◆ **SET TASK**
Edit the rows below by replacing every "Image resolution" with "Page size" and leaving everything else unchanged.

>> START

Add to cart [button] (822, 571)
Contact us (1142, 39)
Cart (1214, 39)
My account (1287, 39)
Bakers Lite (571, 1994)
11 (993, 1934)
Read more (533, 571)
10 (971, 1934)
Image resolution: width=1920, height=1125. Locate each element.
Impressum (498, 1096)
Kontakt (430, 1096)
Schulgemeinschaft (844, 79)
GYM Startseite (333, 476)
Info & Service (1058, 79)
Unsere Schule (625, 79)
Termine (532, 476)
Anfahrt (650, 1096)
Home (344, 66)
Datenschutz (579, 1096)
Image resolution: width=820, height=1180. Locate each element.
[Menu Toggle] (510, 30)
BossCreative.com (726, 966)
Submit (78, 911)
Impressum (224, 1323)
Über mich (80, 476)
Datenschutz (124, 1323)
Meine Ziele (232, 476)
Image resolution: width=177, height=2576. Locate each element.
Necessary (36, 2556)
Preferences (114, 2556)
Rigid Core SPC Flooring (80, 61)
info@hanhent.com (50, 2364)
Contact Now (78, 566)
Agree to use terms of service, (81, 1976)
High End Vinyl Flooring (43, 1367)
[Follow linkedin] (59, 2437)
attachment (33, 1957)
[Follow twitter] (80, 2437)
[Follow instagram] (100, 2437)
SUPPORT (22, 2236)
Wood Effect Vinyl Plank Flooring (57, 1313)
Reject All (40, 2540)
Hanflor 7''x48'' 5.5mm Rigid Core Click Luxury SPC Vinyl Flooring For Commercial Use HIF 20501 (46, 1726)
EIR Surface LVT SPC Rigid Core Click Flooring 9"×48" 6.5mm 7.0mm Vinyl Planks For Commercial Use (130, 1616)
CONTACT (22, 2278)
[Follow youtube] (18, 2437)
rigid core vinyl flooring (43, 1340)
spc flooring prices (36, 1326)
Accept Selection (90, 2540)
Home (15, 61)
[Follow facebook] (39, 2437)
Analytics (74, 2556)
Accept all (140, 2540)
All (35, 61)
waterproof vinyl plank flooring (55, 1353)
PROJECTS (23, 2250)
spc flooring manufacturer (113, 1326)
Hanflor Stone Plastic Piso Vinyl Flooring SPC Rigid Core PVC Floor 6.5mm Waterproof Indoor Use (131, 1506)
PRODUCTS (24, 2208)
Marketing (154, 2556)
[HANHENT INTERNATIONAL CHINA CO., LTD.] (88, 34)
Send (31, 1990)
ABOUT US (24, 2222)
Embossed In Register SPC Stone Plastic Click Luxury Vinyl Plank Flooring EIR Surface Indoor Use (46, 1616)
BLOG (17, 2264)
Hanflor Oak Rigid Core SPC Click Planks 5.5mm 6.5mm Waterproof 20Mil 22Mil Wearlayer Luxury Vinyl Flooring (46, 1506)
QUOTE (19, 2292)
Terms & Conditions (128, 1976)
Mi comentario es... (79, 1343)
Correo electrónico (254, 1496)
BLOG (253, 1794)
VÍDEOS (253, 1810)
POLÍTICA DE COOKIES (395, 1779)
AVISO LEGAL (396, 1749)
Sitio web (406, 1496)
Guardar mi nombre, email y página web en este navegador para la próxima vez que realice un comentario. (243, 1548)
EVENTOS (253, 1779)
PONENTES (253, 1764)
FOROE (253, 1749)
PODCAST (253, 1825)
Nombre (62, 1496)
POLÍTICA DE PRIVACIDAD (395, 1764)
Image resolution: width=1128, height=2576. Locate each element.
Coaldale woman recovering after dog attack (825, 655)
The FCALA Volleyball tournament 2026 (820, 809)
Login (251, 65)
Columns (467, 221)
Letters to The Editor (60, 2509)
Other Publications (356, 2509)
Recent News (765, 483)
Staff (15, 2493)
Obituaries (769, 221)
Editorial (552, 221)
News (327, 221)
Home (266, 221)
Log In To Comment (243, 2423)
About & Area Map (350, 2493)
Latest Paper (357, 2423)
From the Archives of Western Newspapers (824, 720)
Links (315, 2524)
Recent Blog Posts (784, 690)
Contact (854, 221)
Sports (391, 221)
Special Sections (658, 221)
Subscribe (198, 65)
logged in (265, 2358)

>> END

◆ **WRITTEN ANSWER**
Add to cart [button] (822, 571)
Contact us (1142, 39)
Cart (1214, 39)
My account (1287, 39)
Bakers Lite (571, 1994)
11 (993, 1934)
Read more (533, 571)
10 (971, 1934)
Page size: width=1920, height=1125. Locate each element.
Impressum (498, 1096)
Kontakt (430, 1096)
Schulgemeinschaft (844, 79)
GYM Startseite (333, 476)
Info & Service (1058, 79)
Unsere Schule (625, 79)
Termine (532, 476)
Anfahrt (650, 1096)
Home (344, 66)
Datenschutz (579, 1096)
Page size: width=820, height=1180. Locate each element.
[Menu Toggle] (510, 30)
BossCreative.com (726, 966)
Submit (78, 911)
Impressum (224, 1323)
Über mich (80, 476)
Datenschutz (124, 1323)
Meine Ziele (232, 476)
Page size: width=177, height=2576. Locate each element.
Necessary (36, 2556)
Preferences (114, 2556)
Rigid Core SPC Flooring (80, 61)
info@hanhent.com (50, 2364)
Contact Now (78, 566)
Agree to use terms of service, (81, 1976)
High End Vinyl Flooring (43, 1367)
[Follow linkedin] (59, 2437)
attachment (33, 1957)
[Follow twitter] (80, 2437)
[Follow instagram] (100, 2437)
SUPPORT (22, 2236)
Wood Effect Vinyl Plank Flooring (57, 1313)
Reject All (40, 2540)
Hanflor 7''x48'' 5.5mm Rigid Core Click Luxury SPC Vinyl Flooring For Commercial Use HIF 20501 (46, 1726)
EIR Surface LVT SPC Rigid Core Click Flooring 9"×48" 6.5mm 7.0mm Vinyl Planks For Commercial Use (130, 1616)
CONTACT (22, 2278)
[Follow youtube] (18, 2437)
rigid core vinyl flooring (43, 1340)
spc flooring prices (36, 1326)
Accept Selection (90, 2540)
Home (15, 61)
[Follow facebook] (39, 2437)
Analytics (74, 2556)
Accept all (140, 2540)
All (35, 61)
waterproof vinyl plank flooring (55, 1353)
PROJECTS (23, 2250)
spc flooring manufacturer (113, 1326)
Hanflor Stone Plastic Piso Vinyl Flooring SPC Rigid Core PVC Floor 6.5mm Waterproof Indoor Use (131, 1506)
PRODUCTS (24, 2208)
Marketing (154, 2556)
[HANHENT INTERNATIONAL CHINA CO., LTD.] (88, 34)
Send (31, 1990)
ABOUT US (24, 2222)
Embossed In Register SPC Stone Plastic Click Luxury Vinyl Plank Flooring EIR Surface Indoor Use (46, 1616)
BLOG (17, 2264)
Hanflor Oak Rigid Core SPC Click Planks 5.5mm 6.5mm Waterproof 20Mil 22Mil Wearlayer Luxury Vinyl Flooring (46, 1506)
QUOTE (19, 2292)
Terms & Conditions (128, 1976)
Mi comentario es... (79, 1343)
Correo electrónico (254, 1496)
BLOG (253, 1794)
VÍDEOS (253, 1810)
POLÍTICA DE COOKIES (395, 1779)
AVISO LEGAL (396, 1749)
Sitio web (406, 1496)
Guardar mi nombre, email y página web en este navegador para la próxima vez que realice un comentario. (243, 1548)
EVENTOS (253, 1779)
PONENTES (253, 1764)
FOROE (253, 1749)
PODCAST (253, 1825)
Nombre (62, 1496)
POLÍTICA DE PRIVACIDAD (395, 1764)
Page size: width=1128, height=2576. Locate each element.
Coaldale woman recovering after dog attack (825, 655)
The FCALA Volleyball tournament 2026 (820, 809)
Login (251, 65)
Columns (467, 221)
Letters to The Editor (60, 2509)
Other Publications (356, 2509)
Recent News (765, 483)
Staff (15, 2493)
Obituaries (769, 221)
Editorial (552, 221)
News (327, 221)
Home (266, 221)
Log In To Comment (243, 2423)
About & Area Map (350, 2493)
Latest Paper (357, 2423)
From the Archives of Western Newspapers (824, 720)
Links (315, 2524)
Recent Blog Posts (784, 690)
Contact (854, 221)
Sports (391, 221)
Special Sections (658, 221)
Subscribe (198, 65)
logged in (265, 2358)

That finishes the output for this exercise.